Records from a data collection
-------

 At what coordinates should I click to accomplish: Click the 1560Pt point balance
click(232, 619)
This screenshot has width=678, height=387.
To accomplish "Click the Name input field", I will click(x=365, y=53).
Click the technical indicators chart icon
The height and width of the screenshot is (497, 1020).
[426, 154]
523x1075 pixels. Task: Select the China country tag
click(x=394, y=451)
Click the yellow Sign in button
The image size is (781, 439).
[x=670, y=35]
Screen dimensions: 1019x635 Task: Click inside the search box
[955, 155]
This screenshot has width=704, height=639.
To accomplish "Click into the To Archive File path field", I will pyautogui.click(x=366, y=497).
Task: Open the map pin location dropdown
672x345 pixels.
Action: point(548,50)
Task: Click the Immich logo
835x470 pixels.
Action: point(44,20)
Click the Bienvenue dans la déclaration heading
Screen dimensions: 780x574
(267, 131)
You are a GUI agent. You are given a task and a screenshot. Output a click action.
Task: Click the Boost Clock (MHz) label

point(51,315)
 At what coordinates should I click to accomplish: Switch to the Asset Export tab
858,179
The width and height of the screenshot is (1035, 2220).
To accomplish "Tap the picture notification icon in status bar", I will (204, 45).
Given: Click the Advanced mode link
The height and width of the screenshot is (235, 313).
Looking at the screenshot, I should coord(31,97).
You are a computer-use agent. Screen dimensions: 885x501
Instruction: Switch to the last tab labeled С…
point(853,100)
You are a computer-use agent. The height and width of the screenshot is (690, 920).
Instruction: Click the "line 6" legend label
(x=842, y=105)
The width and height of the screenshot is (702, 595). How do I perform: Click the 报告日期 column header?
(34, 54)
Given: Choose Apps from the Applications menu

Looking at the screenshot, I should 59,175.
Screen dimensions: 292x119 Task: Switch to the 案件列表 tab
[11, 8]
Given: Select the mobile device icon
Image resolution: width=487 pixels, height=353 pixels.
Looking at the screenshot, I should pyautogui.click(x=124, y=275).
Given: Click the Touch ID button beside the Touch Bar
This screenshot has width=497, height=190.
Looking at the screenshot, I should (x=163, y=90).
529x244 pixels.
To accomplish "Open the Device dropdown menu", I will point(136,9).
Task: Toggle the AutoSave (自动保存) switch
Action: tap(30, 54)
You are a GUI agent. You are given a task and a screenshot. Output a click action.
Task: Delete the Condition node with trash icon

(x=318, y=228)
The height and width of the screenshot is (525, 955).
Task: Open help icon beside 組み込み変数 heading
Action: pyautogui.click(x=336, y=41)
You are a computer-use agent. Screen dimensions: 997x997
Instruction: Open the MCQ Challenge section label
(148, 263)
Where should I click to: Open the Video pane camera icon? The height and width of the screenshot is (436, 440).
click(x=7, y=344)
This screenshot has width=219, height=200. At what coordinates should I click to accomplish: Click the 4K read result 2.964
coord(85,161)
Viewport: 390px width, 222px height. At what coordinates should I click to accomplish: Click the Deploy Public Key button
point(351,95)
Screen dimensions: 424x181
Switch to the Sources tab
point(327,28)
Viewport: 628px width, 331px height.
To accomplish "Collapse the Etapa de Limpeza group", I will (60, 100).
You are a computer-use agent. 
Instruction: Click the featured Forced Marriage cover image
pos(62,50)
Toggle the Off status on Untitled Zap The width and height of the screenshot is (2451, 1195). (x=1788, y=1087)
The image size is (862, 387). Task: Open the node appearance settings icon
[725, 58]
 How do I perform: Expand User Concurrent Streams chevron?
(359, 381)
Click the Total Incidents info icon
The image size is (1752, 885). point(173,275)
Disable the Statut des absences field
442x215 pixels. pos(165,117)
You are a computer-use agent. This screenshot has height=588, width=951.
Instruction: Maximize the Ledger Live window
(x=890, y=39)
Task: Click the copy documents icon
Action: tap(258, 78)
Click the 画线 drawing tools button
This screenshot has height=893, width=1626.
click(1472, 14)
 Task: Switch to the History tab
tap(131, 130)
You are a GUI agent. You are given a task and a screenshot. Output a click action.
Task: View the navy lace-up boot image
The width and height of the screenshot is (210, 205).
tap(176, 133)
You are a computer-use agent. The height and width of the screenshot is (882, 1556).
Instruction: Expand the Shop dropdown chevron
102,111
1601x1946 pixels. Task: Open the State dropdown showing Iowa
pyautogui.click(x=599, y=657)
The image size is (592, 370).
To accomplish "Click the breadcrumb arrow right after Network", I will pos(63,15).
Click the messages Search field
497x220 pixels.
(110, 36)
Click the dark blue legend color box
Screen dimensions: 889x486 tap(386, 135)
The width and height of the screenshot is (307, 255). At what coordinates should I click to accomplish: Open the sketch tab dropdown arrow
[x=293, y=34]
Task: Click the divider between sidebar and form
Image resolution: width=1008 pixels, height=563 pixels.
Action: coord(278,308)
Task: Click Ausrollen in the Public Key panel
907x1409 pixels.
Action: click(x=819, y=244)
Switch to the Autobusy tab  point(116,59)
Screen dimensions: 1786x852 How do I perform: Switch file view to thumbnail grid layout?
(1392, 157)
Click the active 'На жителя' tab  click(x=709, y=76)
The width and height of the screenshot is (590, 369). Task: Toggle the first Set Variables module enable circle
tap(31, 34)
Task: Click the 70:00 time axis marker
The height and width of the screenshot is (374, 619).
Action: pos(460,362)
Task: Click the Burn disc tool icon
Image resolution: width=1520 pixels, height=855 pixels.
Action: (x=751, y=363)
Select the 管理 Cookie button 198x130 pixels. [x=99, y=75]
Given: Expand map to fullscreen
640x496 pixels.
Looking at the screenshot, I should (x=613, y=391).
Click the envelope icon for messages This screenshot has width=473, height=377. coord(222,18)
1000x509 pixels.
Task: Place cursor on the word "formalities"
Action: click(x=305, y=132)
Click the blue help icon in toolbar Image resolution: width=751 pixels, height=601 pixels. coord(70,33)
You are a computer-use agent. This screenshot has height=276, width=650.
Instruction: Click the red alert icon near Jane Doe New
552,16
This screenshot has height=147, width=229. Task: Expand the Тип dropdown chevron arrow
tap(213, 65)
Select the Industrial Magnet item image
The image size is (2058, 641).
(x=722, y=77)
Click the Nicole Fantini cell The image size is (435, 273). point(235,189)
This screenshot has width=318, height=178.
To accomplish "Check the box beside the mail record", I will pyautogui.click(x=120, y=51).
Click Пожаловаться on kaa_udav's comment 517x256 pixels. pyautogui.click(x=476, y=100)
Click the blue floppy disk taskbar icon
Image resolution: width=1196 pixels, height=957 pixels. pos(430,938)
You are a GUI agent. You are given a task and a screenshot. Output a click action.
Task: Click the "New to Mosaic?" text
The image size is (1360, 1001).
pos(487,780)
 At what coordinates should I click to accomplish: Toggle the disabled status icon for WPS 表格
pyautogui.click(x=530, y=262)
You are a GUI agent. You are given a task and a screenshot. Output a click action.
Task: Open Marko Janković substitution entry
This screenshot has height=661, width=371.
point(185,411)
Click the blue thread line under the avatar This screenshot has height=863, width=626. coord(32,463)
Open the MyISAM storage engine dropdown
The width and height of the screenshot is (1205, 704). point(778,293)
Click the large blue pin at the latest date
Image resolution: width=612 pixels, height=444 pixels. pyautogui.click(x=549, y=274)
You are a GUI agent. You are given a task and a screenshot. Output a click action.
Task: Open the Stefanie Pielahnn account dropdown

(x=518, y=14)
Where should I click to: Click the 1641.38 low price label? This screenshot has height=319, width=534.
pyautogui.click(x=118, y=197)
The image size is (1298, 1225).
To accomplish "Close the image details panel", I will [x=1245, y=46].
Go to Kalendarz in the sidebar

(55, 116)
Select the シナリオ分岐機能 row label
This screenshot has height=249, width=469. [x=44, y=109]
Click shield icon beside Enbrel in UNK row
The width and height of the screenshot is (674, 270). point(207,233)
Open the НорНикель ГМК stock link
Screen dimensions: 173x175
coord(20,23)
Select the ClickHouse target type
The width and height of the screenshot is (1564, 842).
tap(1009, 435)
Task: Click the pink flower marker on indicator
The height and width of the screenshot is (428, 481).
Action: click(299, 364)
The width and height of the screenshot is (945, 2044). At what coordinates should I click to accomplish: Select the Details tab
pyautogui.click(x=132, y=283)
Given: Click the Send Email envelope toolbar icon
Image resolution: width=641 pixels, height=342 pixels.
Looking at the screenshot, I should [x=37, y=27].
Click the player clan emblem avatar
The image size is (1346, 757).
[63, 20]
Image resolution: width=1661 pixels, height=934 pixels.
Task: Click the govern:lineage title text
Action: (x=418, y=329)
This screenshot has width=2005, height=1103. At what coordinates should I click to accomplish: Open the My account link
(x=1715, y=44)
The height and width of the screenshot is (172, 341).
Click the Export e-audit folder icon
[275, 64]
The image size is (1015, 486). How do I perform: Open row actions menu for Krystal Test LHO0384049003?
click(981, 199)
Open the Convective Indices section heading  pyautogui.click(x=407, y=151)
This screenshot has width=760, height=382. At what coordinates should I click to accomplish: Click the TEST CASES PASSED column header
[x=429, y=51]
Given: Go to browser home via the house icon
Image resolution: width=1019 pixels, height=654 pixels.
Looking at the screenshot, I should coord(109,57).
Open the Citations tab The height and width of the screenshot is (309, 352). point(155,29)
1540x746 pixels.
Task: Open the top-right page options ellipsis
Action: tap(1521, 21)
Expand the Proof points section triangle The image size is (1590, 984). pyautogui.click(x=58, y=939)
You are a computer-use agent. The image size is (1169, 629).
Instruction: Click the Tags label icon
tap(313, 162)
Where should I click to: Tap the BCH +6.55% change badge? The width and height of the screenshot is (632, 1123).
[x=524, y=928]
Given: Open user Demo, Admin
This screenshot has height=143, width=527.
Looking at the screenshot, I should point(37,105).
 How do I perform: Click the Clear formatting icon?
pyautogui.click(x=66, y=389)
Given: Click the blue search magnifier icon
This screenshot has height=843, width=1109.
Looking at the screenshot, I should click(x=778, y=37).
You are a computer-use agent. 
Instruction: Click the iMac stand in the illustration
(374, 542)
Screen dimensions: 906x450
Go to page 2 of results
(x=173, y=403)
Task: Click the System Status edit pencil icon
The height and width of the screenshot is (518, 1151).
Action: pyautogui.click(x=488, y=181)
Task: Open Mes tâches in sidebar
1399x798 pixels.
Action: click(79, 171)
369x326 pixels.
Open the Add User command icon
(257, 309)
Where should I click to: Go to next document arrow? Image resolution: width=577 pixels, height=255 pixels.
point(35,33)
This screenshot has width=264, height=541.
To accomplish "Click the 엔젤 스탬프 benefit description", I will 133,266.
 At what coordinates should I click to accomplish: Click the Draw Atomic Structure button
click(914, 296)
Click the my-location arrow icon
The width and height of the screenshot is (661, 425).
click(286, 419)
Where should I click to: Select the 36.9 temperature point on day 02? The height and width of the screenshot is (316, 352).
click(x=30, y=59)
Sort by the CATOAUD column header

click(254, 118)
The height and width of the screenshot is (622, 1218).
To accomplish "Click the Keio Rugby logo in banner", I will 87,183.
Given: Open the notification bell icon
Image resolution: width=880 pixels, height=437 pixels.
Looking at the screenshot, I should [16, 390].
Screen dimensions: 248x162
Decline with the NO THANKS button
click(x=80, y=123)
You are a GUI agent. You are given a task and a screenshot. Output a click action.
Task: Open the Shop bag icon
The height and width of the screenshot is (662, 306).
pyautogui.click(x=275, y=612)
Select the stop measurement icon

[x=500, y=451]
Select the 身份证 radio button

-------

Edit the listing lines starting at the one containing "Click the envelope" and ending at the one containing "Click the blue thread", replacing "floppy disk" with "save" and changing nothing else. Return only those lines.

Click the envelope icon for messages This screenshot has width=473, height=377. coord(222,18)
1000x509 pixels.
Task: Place cursor on the word "formalities"
Action: click(x=305, y=132)
Click the blue help icon in toolbar Image resolution: width=751 pixels, height=601 pixels. coord(70,33)
You are a computer-use agent. This screenshot has height=276, width=650.
Instruction: Click the red alert icon near Jane Doe New
552,16
This screenshot has height=147, width=229. Task: Expand the Тип dropdown chevron arrow
tap(213, 65)
Select the Industrial Magnet item image
The image size is (2058, 641).
(x=722, y=77)
Click the Nicole Fantini cell The image size is (435, 273). point(235,189)
This screenshot has width=318, height=178.
To accomplish "Check the box beside the mail record", I will pyautogui.click(x=120, y=51).
Click Пожаловаться on kaa_udav's comment 517x256 pixels. pyautogui.click(x=476, y=100)
Click the blue save taskbar icon
Image resolution: width=1196 pixels, height=957 pixels. pos(430,938)
You are a GUI agent. You are given a task and a screenshot. Output a click action.
Task: Click the "New to Mosaic?" text
The image size is (1360, 1001).
pos(487,780)
 At what coordinates should I click to accomplish: Toggle the disabled status icon for WPS 表格
pyautogui.click(x=530, y=262)
You are a GUI agent. You are given a task and a screenshot. Output a click action.
Task: Open Marko Janković substitution entry
This screenshot has height=661, width=371.
point(185,411)
Click the blue thread line under the avatar This screenshot has height=863, width=626. coord(32,463)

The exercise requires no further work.